▸ Exercise directions: Output as a numbered list, with blank lines left out, the lines from the one containing "This screenshot has height=507, width=228." through the end of the lines below.

▸ Data section:
________________________

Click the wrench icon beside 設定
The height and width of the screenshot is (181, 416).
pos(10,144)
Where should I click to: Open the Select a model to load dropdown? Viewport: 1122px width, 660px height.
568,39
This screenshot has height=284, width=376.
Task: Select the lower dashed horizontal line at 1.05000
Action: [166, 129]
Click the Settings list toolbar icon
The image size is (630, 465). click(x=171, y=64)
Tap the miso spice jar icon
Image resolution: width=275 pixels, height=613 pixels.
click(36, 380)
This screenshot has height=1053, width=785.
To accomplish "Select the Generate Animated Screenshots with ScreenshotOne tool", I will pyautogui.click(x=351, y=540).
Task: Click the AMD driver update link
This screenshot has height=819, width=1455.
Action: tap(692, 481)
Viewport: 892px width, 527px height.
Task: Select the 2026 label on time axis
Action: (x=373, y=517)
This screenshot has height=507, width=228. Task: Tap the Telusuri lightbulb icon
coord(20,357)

________________________

▸ Full solution:
1. This screenshot has height=507, width=228. Task: Tap the Telusuri lightbulb icon
2. coord(20,357)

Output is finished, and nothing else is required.